### Problem description
In the Proposition 6 roundup, why might Houston decide whether the proposition passes? Answer in one to three sentences.

### Provided text
Election Roundup: Proposition 6 (Funding the State Water Plan)
Referendum: Proposition 6 (the proposed constitutional amendment to fund the State Water Plan), if approved by voters, will allow a one-time transfer of $2 billion from the state Rainy Day Fund to provide local governments with loans to help build water infrastructure in the state.
Key issue: The reason behind this thing, namely the drought that has had Texas in its grips for the past few years and shows no signs of letting go. The drought has done a lot of damage and is changing the face of much of the state, but it has also underlined the fact that the state population is projected to keep right on growing without a water supply to keep up with it. Hence, this bid to revamp the state water infrastructure so that local entities will build some actual water infrastructure and the people of Texas never have to find out what it's like to wake up with the worst hangover of your life and find no water coming out when you try and turn on the tap.
Why you should vote for it: Because running out of water will suck, and the money being pulled out from the fund will only be loaned to local government entities required to pay it back. The water infrastructure in the state is old and decaying, as politicians from Gov. Rick Perry on down are quick to point out, and it needs to be redone so that, you know, we'll have water.
Why you should vote against it: It all sounds good, but as StateImpact points out, it also sounds a lot like the setup for the state Cancer Prevention and Research Institute of Texas, which was set up with those proverbial "good intentions" but then turned into a giant mess of cronyism and inefficiency, with all research accounts frozen and a scathing audit issued earlier this year. The State Water Plan sounds like a good idea, but it could easily turn out to be another pipe dream flooded with corrupt political shenanigans. Odds: Who the hell knows? A constitutional proposition is not the sort of thing that really makes voters turn out, and it's entirely possible the ones who do may decide they're agin' it, but then again there may be a bunch of people in the ballot box on election day who are all about Proposition 6. Either way, Texas Speaker of the House Joe Straus pointed out that Houston has a bunch of important local elections coming at the same time. Since we're more likely to have more voters, it's possible Houston could actually be the determining factor on whether the proposition is approved or not.

### Data under study
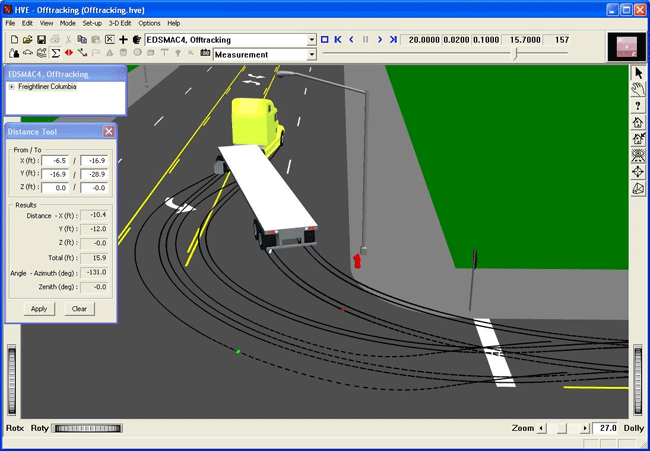Click the Apply button in Distance Tool

pos(39,309)
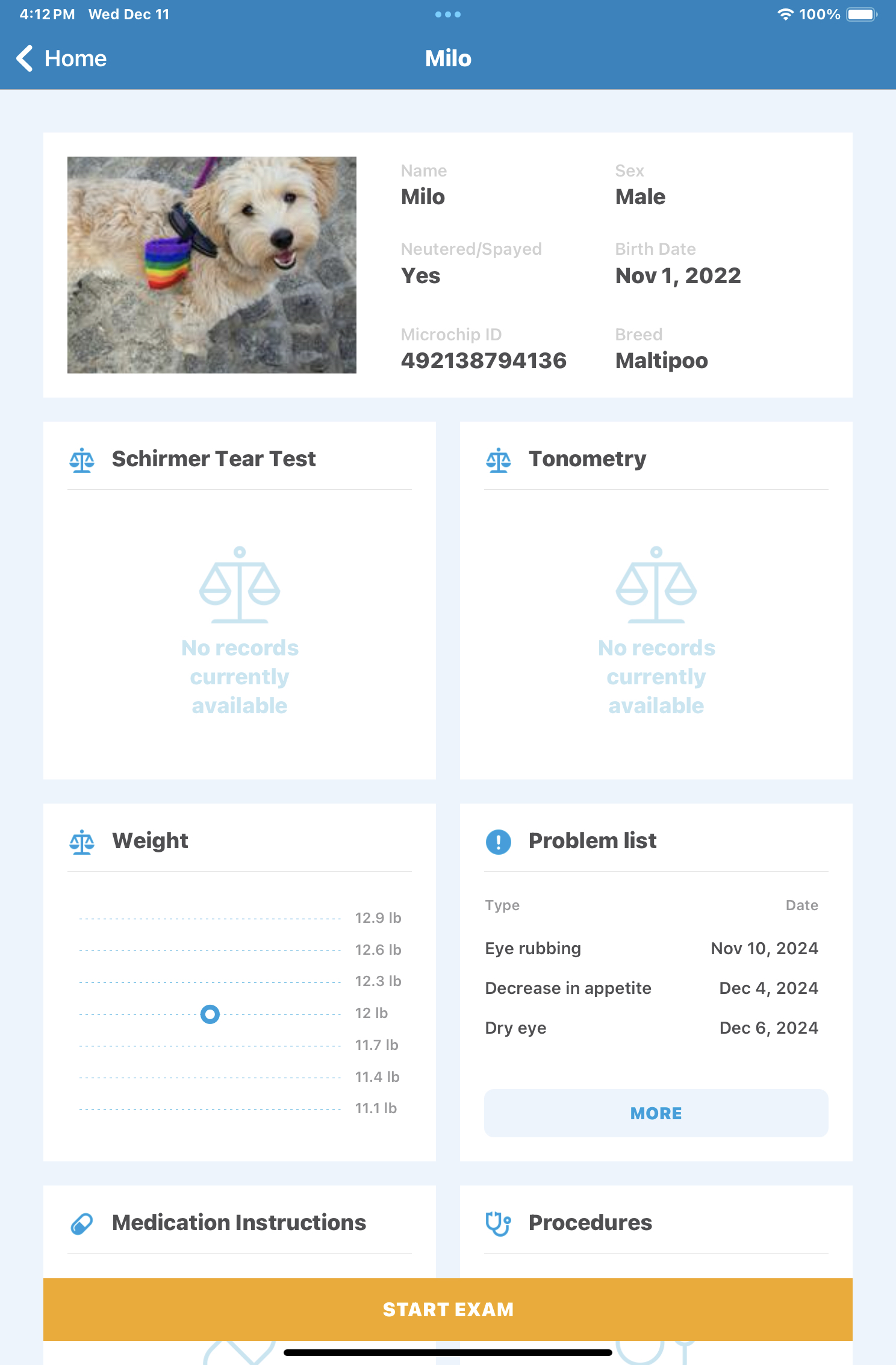This screenshot has height=1365, width=896.
Task: Tap the exclamation icon beside Problem list
Action: [x=499, y=842]
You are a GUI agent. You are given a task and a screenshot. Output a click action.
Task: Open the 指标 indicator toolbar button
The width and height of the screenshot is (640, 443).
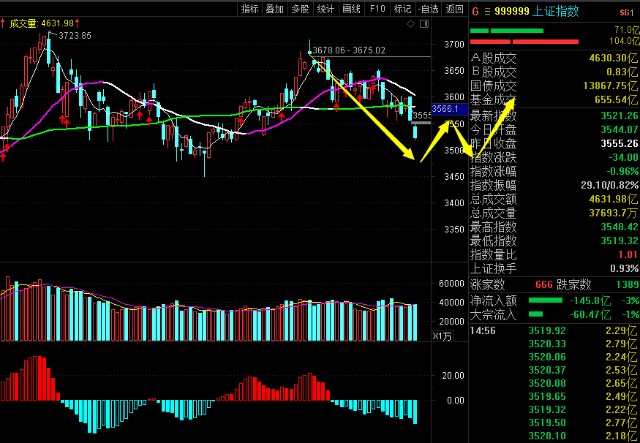249,8
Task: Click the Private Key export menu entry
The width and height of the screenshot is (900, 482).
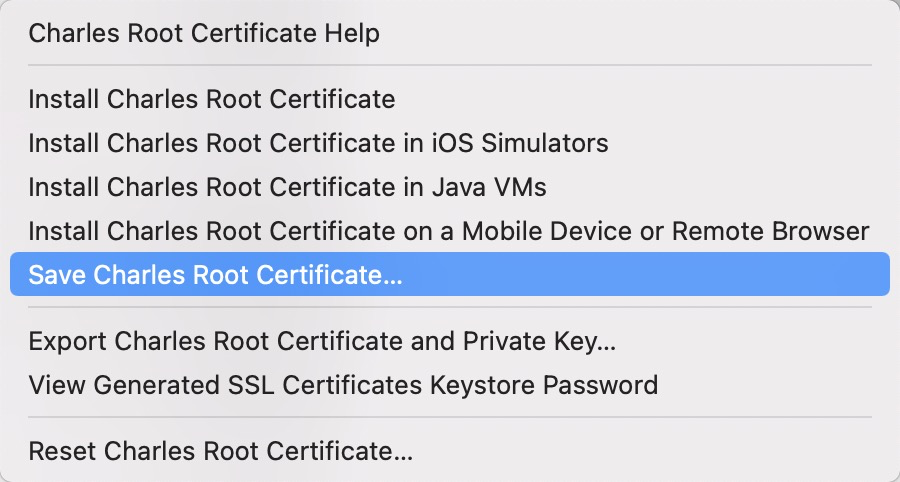Action: 322,341
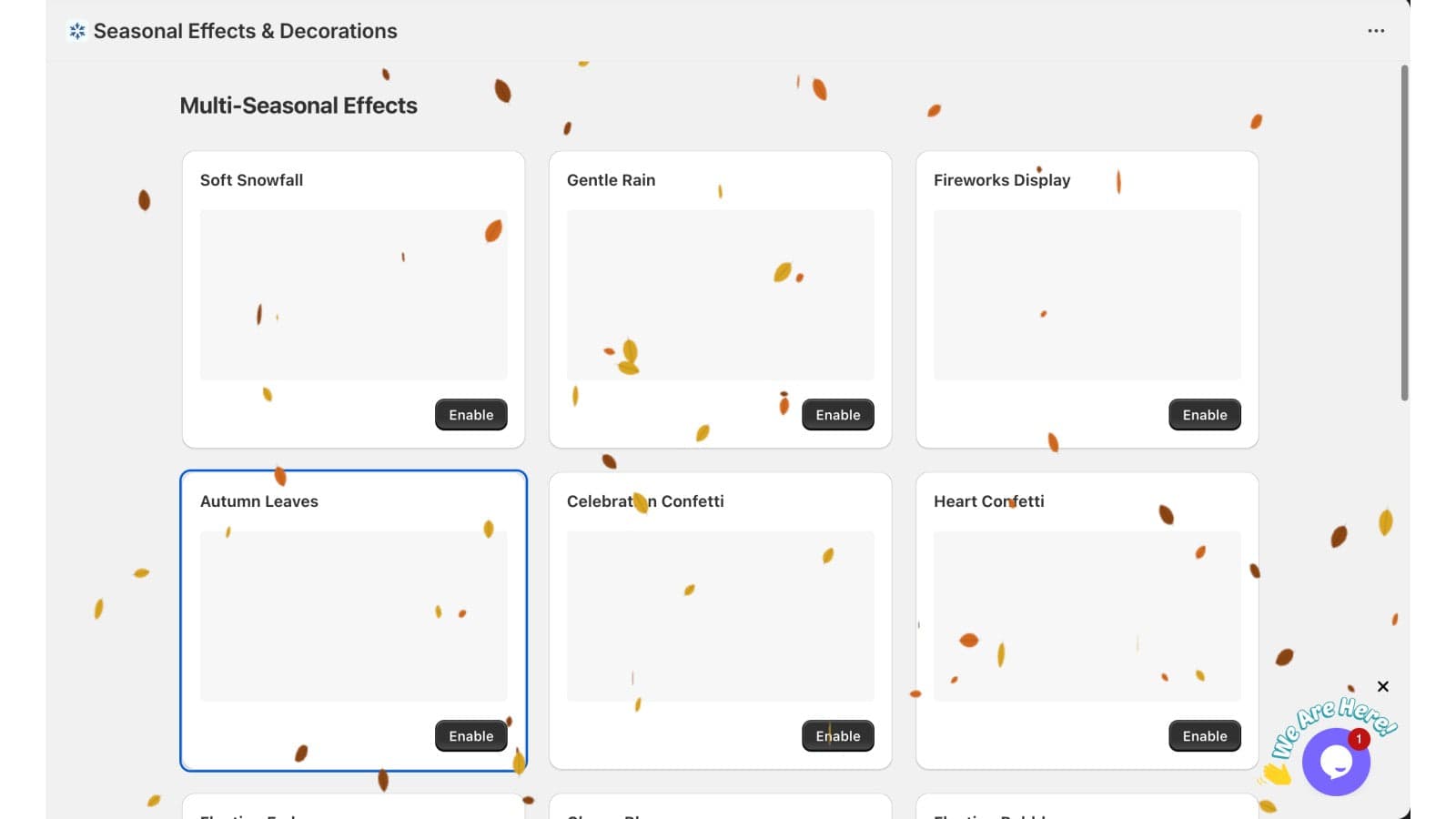Enable the Gentle Rain effect
The width and height of the screenshot is (1456, 819).
coord(838,415)
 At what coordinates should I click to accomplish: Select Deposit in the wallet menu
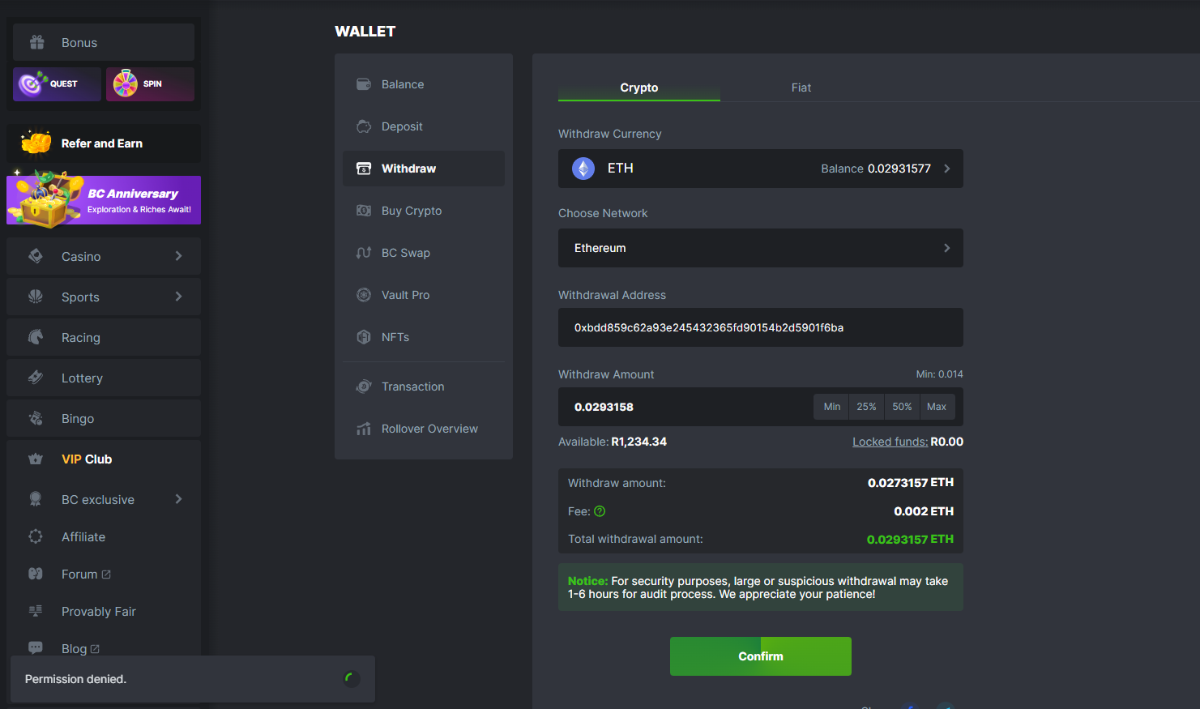402,127
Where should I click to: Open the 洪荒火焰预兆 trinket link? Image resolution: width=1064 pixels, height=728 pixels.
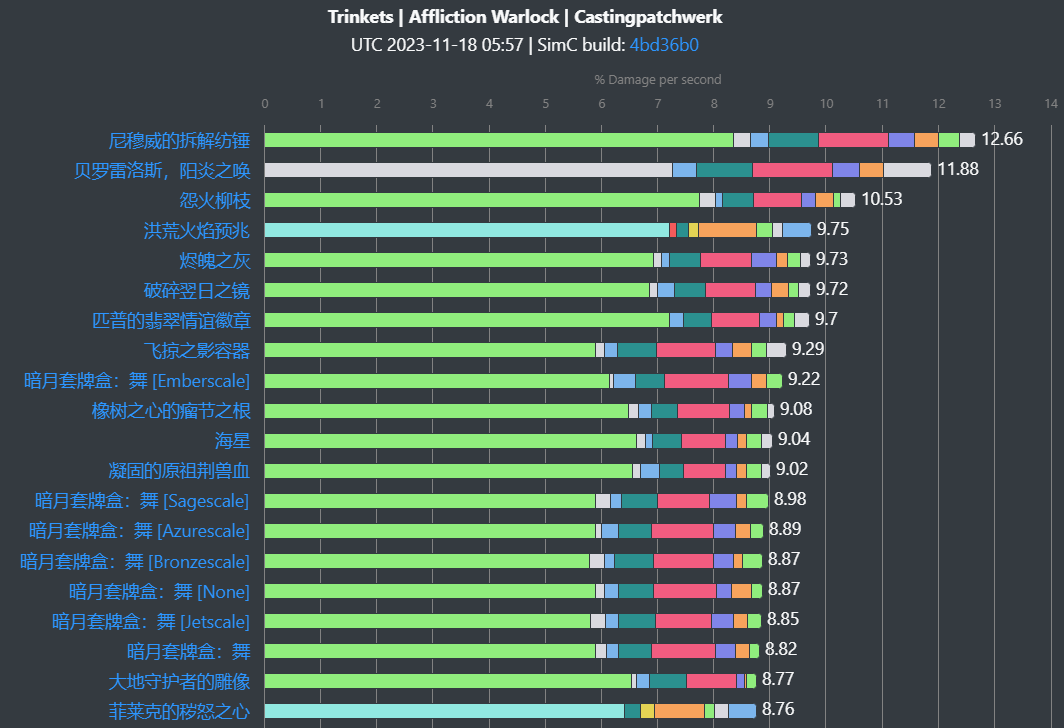click(197, 231)
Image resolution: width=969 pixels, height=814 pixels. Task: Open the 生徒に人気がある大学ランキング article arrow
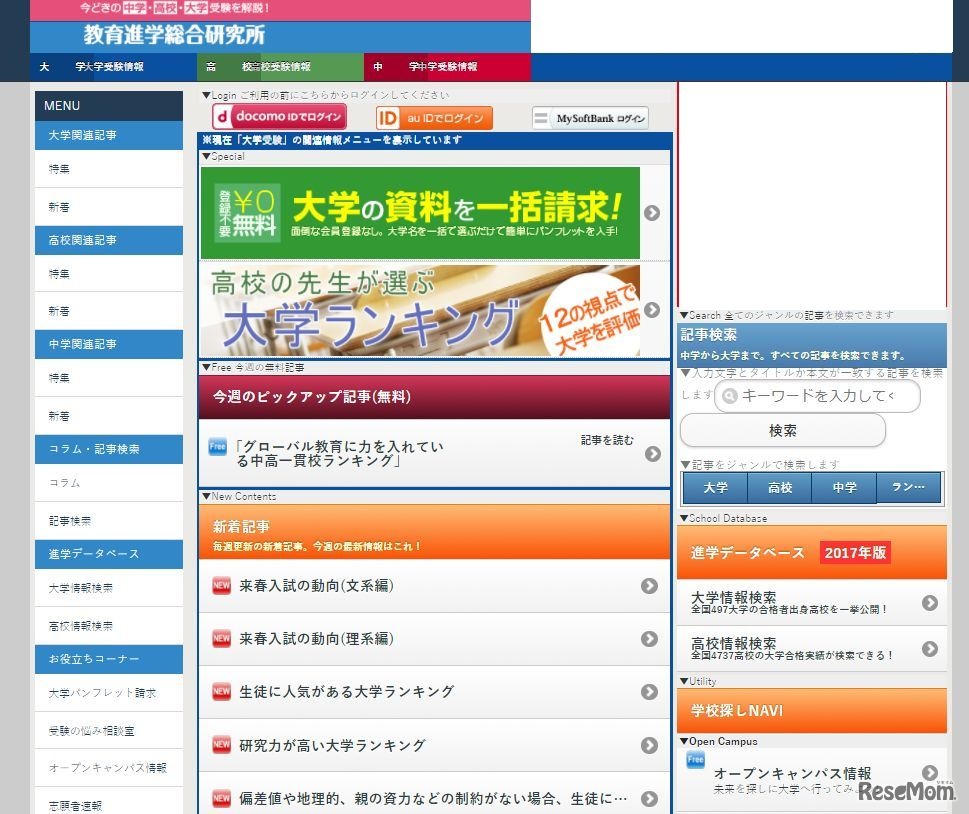(651, 692)
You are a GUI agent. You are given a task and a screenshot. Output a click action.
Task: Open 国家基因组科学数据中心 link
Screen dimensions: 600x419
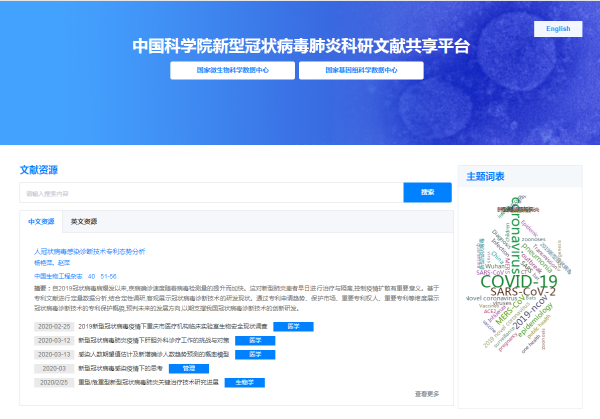(x=360, y=71)
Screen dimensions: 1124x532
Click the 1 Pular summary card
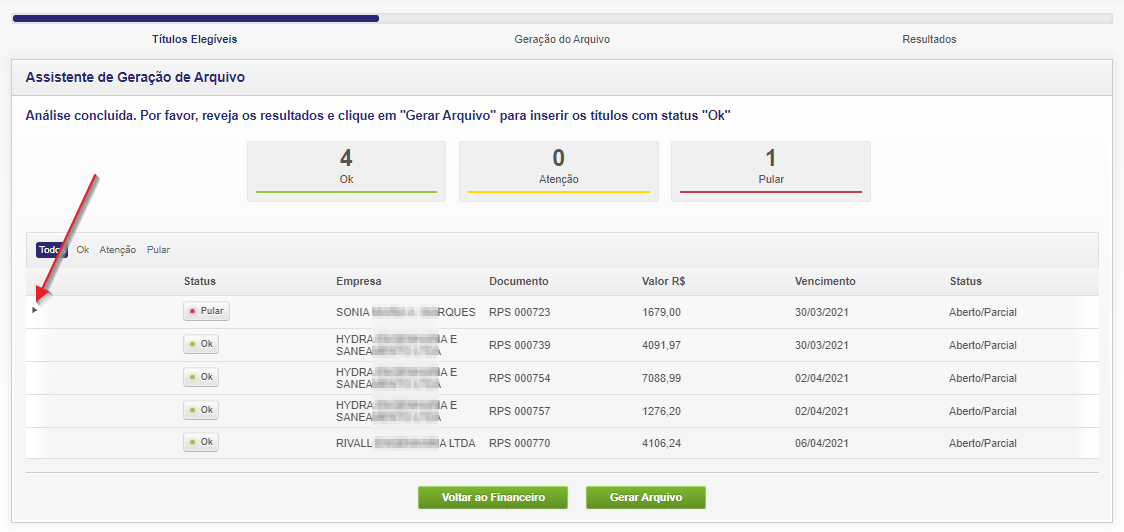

### Response area
A constitutional proposition does not usually draw voters, but Houston has several important local elections at the same time. Houston is therefore likely to have more voters at the polls, so its turnout could determine whether Proposition 6 is approved.